Radiofrequency ablation (RFA) is a non-surgical, outpatient technique that has been used to treat benign and malignant thyroid nodules for over 20 years.1-4 With advantages such as preservation of thyroid function, lower rates of pain and complications, and faster treatment and recovery times, RFA presents an excellent option for patients seeking a safe and effective alternative to thyroidectomy surgery. The technique appears most appropriate for cases where a single or dominant nodule has been confirmed benign and is clearly linked to compressive, cosmetic, or hyperthyroidism symptoms. Clinical evidence and guidelines are evolving for treatment of other types of nodules, including certain cancers like papillary thyroid microcarcinoma.4-6

Studies have established that RFA can reduce the size of benign thyroid nodules by 50-90% over the 6-12 months after treatment, and that size reduction and concomitant symptom reduction can endure for up to 5 years.4,5 Recently, several peer-reviewed publications have extended the clinical follow-up period after thyroid RFA to over 10 years. They document long-term outcomes of thyroid RFA treatment, including rates of nodular regrowth and subsequent surgery, in addition to rates of complications and nodular size reduction.7-9

Radiofrequency Ablation for the Treatment of Benign Thyroid Nodules: 10-Year Experience (Park et al. 2024)7

  • Retrospective evaluation of 456 benign nodules treated using RFA in 421 patients
  • Average nodule volume reduction:
    • 63% after 6 months
    • 81% after 2 years
    • 90% after 5 years
    • 94% after 10 years
  • Nodular regrowth rate: 12%, of which:
    • 62% had repeat RFA
    • 8% had surgery
    • 30% had observation only
    • Regrowth was more likely in larger (≥20 mL) than smaller (<10 mL) nodules
  • Delayed surgery rate: 6%, of which:
    • 15% due to nodular regrowth
    • 85% due to new tumors
    • Average time from RFA to surgery: 7.5 years
  • Complications rate: 2.4%, none severe or long-term
  • Conclusions:
    • RFA can produce safe, substantial, and durable nodule volume reduction over 10 years.
    • Regular follow-up is suggested due to possible nodular growth and later need for surgery.

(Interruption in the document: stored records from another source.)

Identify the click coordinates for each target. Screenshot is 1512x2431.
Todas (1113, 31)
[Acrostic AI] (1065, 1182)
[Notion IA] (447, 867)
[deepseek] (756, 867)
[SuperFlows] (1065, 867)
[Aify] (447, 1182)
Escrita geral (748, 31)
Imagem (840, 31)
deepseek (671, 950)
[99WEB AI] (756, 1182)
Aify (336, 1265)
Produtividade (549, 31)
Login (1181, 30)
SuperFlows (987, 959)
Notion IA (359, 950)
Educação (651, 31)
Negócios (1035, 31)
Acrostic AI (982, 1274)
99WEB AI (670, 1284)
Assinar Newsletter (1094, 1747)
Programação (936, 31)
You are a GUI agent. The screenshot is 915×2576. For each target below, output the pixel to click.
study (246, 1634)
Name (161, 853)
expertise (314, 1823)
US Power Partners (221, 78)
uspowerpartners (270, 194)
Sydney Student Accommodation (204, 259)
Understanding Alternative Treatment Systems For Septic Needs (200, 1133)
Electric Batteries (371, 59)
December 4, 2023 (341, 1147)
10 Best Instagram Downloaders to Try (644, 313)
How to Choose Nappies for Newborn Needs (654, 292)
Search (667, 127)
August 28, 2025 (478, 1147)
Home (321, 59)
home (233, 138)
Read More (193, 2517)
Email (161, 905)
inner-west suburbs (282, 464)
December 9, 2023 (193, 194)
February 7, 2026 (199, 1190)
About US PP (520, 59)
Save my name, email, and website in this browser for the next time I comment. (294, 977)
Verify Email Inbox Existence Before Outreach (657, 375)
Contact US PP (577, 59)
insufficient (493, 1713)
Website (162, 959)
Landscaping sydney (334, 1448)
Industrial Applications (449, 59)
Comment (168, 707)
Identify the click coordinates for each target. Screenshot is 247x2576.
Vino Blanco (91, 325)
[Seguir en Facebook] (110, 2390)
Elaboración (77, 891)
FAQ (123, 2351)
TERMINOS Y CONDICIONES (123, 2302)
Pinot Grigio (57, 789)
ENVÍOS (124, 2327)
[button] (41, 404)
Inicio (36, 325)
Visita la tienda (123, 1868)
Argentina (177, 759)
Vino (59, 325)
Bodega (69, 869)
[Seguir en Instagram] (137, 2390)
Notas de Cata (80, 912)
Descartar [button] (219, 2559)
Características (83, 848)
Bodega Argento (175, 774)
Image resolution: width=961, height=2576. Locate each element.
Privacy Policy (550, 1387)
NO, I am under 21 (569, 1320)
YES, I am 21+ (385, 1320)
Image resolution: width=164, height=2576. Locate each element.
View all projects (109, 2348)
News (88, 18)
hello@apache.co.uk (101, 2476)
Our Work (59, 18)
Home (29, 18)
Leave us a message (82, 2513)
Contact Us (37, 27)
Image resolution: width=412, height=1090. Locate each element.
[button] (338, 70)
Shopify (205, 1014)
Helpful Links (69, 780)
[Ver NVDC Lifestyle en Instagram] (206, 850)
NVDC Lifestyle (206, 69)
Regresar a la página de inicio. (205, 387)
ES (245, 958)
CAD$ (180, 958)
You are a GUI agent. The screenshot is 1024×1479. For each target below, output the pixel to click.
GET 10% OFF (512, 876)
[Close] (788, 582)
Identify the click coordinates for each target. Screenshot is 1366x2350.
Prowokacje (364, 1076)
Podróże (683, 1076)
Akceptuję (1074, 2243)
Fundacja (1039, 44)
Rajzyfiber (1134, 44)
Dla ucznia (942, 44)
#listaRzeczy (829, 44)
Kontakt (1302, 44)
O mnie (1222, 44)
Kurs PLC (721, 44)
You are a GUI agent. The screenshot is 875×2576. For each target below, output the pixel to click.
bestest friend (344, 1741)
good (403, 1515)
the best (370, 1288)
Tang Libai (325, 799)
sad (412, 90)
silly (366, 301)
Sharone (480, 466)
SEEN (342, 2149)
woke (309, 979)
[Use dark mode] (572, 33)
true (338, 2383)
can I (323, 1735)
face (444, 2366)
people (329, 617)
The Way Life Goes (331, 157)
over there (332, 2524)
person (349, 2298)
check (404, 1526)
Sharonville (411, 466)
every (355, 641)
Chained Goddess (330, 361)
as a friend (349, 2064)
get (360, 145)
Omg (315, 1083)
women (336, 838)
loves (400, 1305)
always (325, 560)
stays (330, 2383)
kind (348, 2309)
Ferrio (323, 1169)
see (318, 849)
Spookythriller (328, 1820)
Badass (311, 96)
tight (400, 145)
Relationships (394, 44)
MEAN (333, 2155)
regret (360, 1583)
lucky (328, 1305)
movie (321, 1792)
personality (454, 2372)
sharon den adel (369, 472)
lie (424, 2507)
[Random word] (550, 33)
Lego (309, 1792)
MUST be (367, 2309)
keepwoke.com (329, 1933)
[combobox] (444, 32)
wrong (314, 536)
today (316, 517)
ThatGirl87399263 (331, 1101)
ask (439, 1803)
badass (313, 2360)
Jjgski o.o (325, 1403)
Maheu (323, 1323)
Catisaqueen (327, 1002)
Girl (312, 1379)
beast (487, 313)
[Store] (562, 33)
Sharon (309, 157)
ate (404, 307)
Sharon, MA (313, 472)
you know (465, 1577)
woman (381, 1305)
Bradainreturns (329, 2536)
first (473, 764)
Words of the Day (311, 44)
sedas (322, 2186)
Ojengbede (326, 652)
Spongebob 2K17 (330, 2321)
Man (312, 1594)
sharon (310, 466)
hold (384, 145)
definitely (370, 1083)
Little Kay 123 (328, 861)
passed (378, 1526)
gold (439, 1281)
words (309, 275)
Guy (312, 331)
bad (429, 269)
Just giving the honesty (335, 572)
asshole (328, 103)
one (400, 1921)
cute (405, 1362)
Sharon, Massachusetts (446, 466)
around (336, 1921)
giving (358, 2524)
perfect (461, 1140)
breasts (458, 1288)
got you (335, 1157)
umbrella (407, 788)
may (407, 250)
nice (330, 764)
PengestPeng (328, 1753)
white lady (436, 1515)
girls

Radiofrequency Ablation of Benign Thyroid Nodules: 10-Year Follow-Up Results From a Single Center (Shin et al. 2025)8

Retrospective evaluation of median volume reduction of 267 benign nodules treated using RFA in 237 patients

  • Single-session RFA:
    • 95.7% reduction after 5 years (n=28)
    • 98.8% reduction after 10 years (n=16)
    • Smaller nodules (<10 mL) were more prevalent in this group
  • Multi-session RFA:
    • 97.4% reduction after 5 years (n=32)
    • 96.9% reduction after 10 years (n=13)
  • Safety and Efficacy (n=267):
    • Nodular regrowth rate: 9.7%
    • Delayed surgery rate: 1.5%
    • Complications rate: 4.1% procedure related, 3.4% minor, 0.7% major
    • No serious disabilities or morbidities
  • Conclusions:
    • Single-session RFA can produce substantial and durable nodule size reduction over 10 years, particularly for smaller nodules.
    • For larger nodules, multiple RFA sessions may be required to achieve a large volume reduction.

Radiofrequency Ablation of Low-Risk Papillary Thyroid Microcarcinoma: A Retrospective Cohort Study Including Patients with More than 10 Years of Follow-up (Jeong et al. 2025)9

  • Retrospective evaluation of 71 low-risk papillary thyroid microcarcinoma (PTMC) nodules (2.3-9.5 mm diameter) treated using RFA in 65 patients
  • Number of RFA treatments:
    • 80% one treatment
    • 20% two treatments
  • Average nodule volume reduction:
    • 40.8% after 6 months
    • 74.6% after 1 year
    • 100% after 2-10 years
  • Nodular regrowth rate: 0%
  • Delayed surgery rate: 7.7%
    • Due to newly developed papillary thyroid carcinomas (PTC), not regrowth of treated nodules
    • Average time from RFA to surgery: 6.3 years
  • Complications rate: 4.6% minor, 1.5% major (subclinical hypothyroidism)
  • Conclusions:
    • RFA of low-risk PTMC is effective and safe.
    • No local tumor progression or metastases were observed.
    • 7.7% of patients developed a new PTC.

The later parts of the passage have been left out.